PROBLEM STATEMENT — Only the lines from the one containing "The image size" to the end of the records belong in the answer; repeat them exactly and drop the pictures.

[Extracted data entries]
####

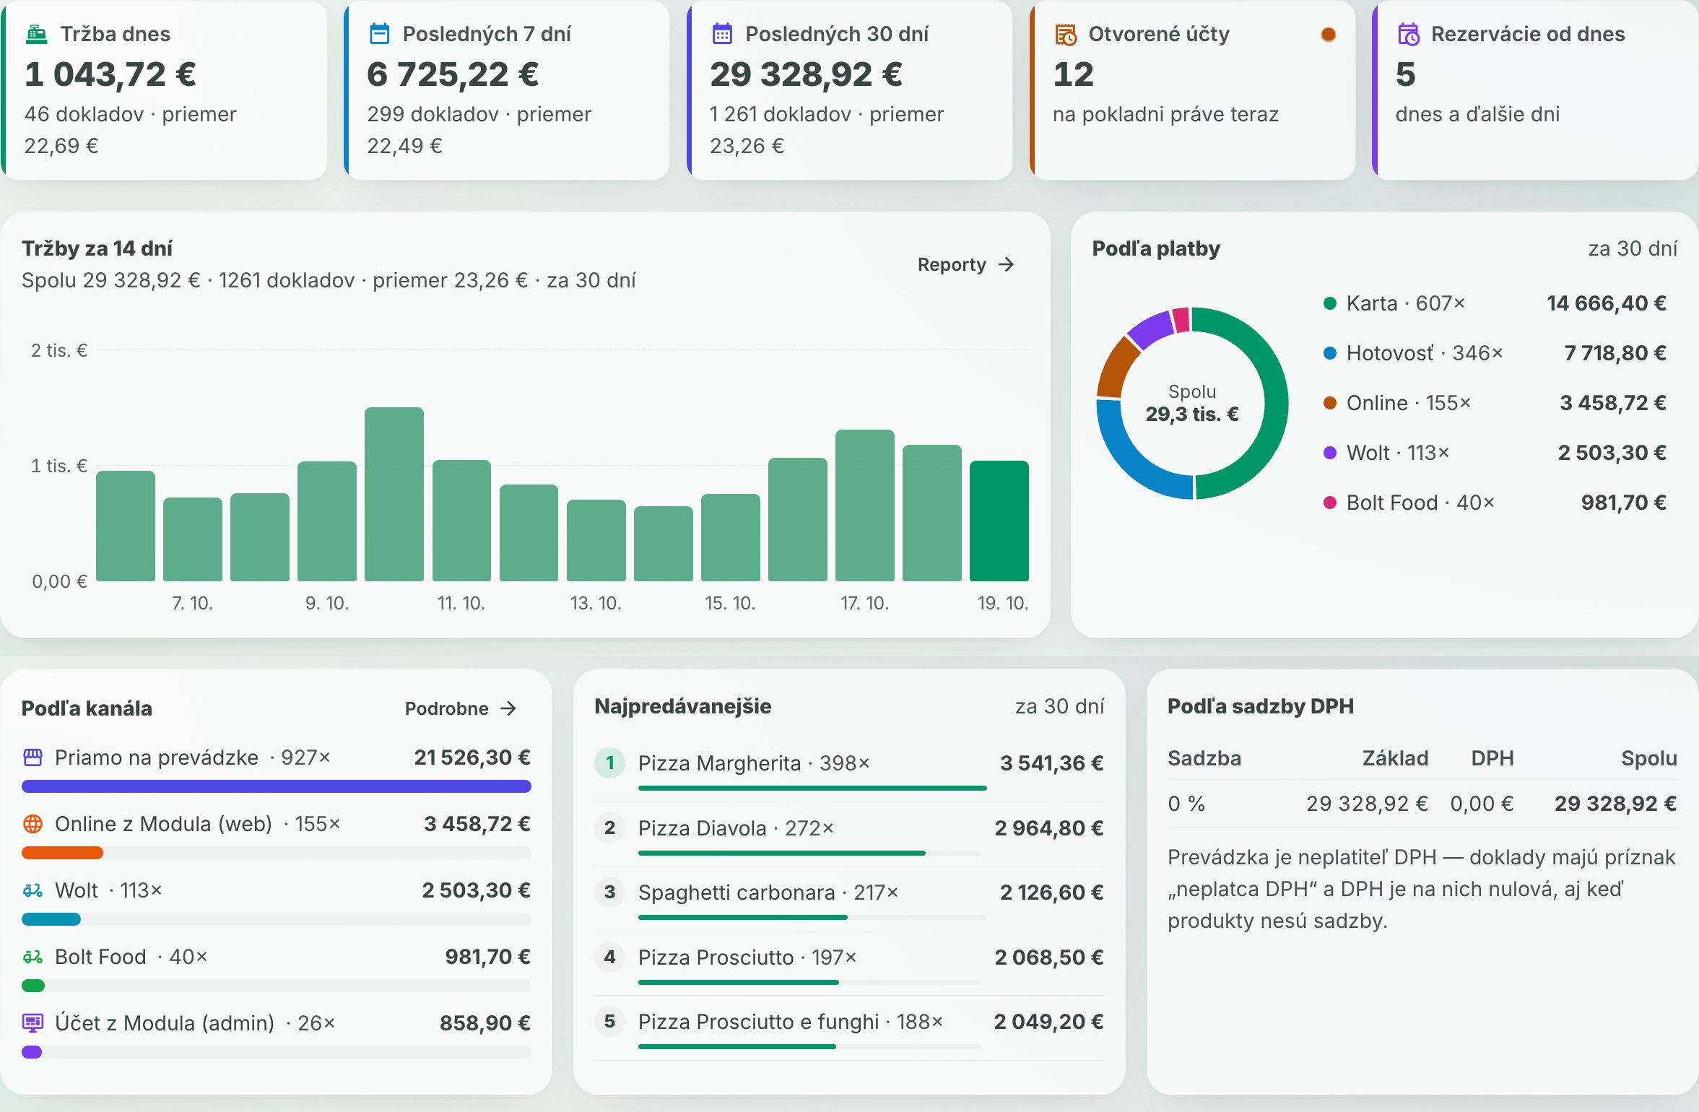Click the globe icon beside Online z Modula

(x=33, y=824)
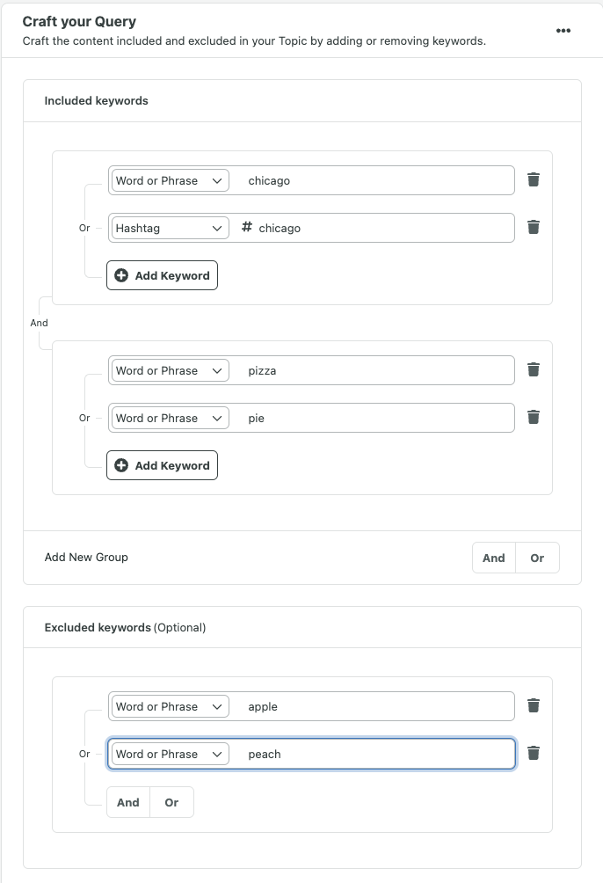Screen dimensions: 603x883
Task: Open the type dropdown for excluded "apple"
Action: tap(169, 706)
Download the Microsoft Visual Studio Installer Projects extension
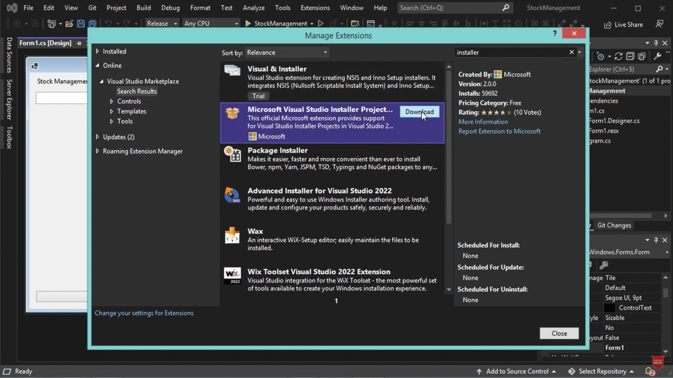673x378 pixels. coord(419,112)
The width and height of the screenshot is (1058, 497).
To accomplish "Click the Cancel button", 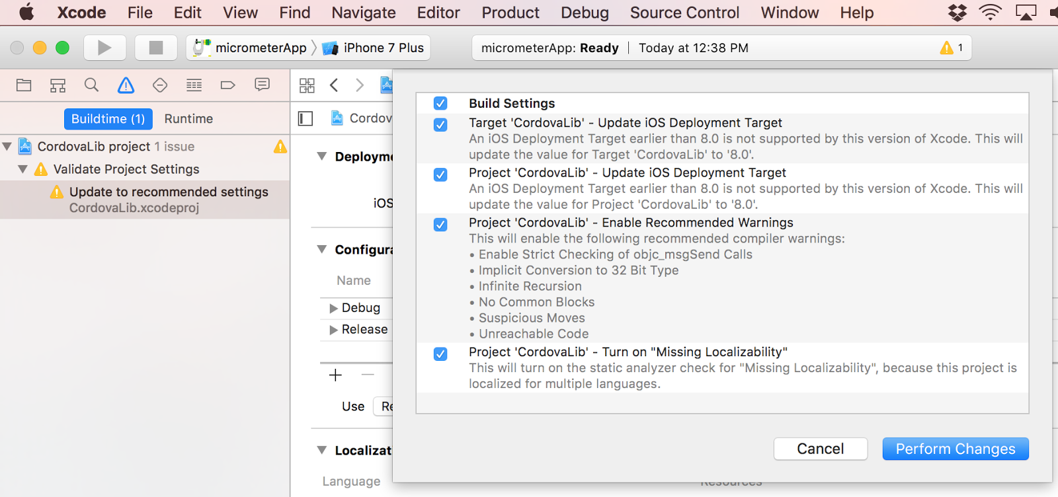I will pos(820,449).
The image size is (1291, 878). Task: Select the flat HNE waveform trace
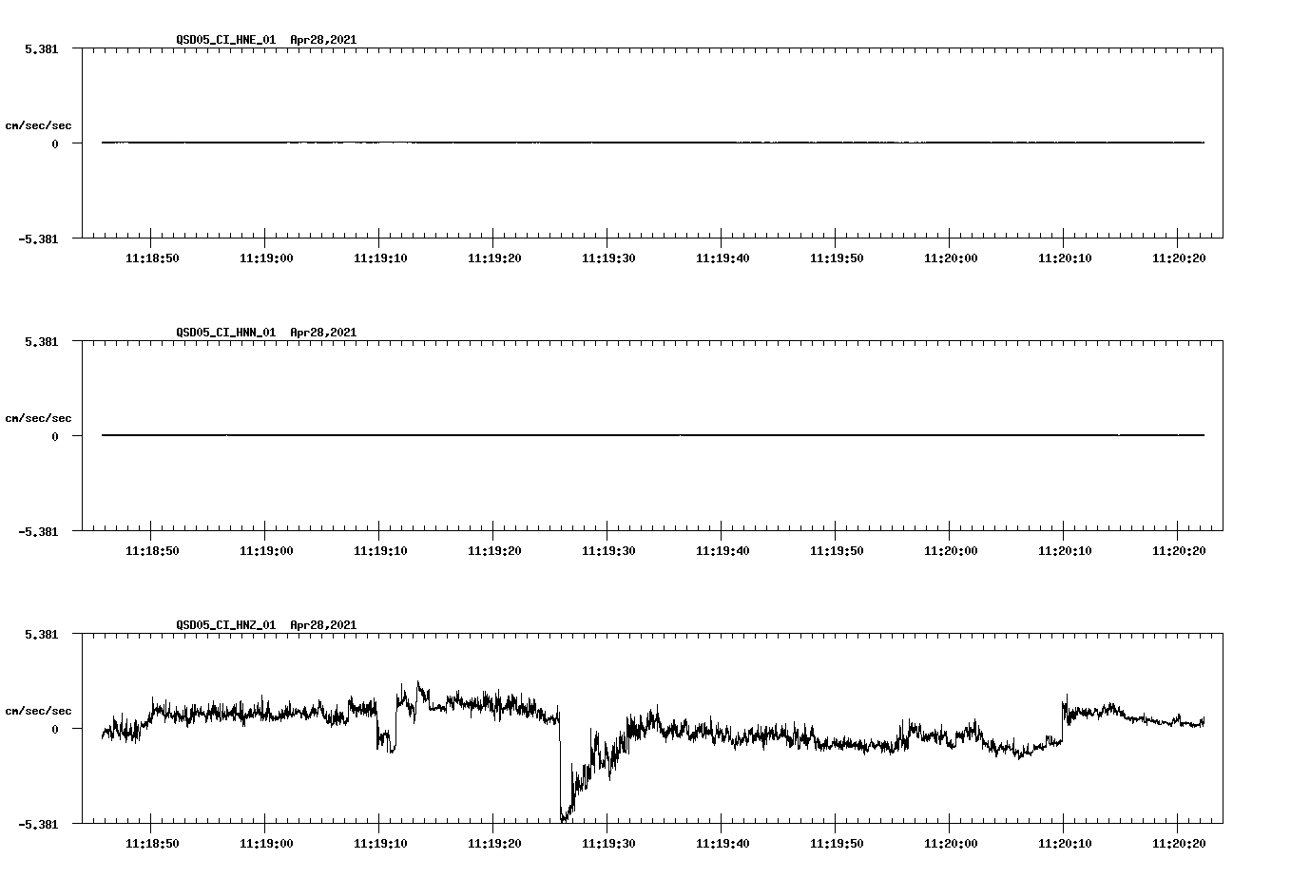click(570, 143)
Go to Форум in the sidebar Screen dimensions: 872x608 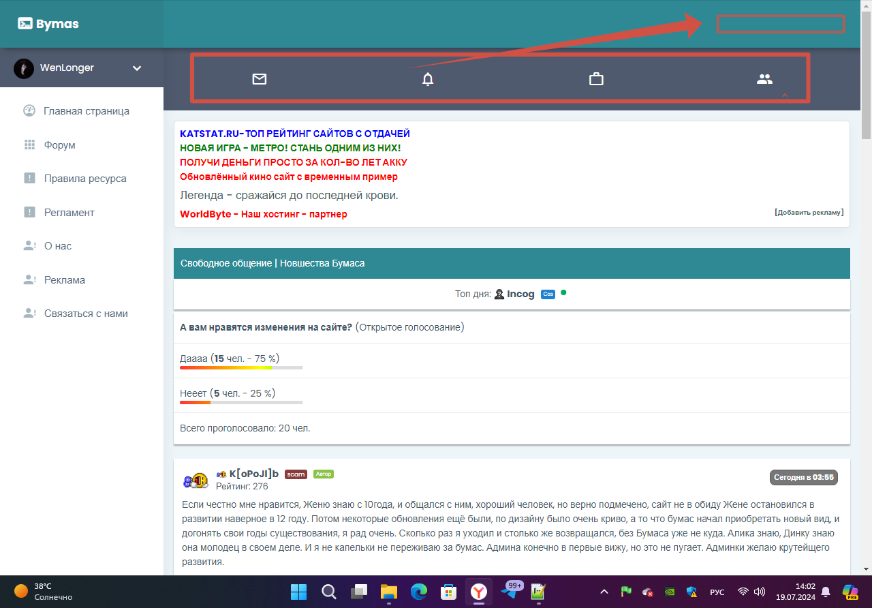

####

REPLY —
The image size is (1291, 878). Task: Select the flat HNE waveform trace
click(570, 143)
Go to Форум in the sidebar Screen dimensions: 872x608 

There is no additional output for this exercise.